What is needed
Copy out all the entries word for word.

Material for the task Block Start

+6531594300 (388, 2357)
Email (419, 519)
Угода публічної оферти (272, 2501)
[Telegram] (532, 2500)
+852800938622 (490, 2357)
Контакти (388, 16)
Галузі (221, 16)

Material for the task Block End

Problem solution
+6531594300 (388, 2357)
Email (419, 519)
Угода публічної оферти (272, 2501)
[Telegram] (532, 2500)
+852800938622 (490, 2357)
Контакти (388, 16)
Галузі (221, 16)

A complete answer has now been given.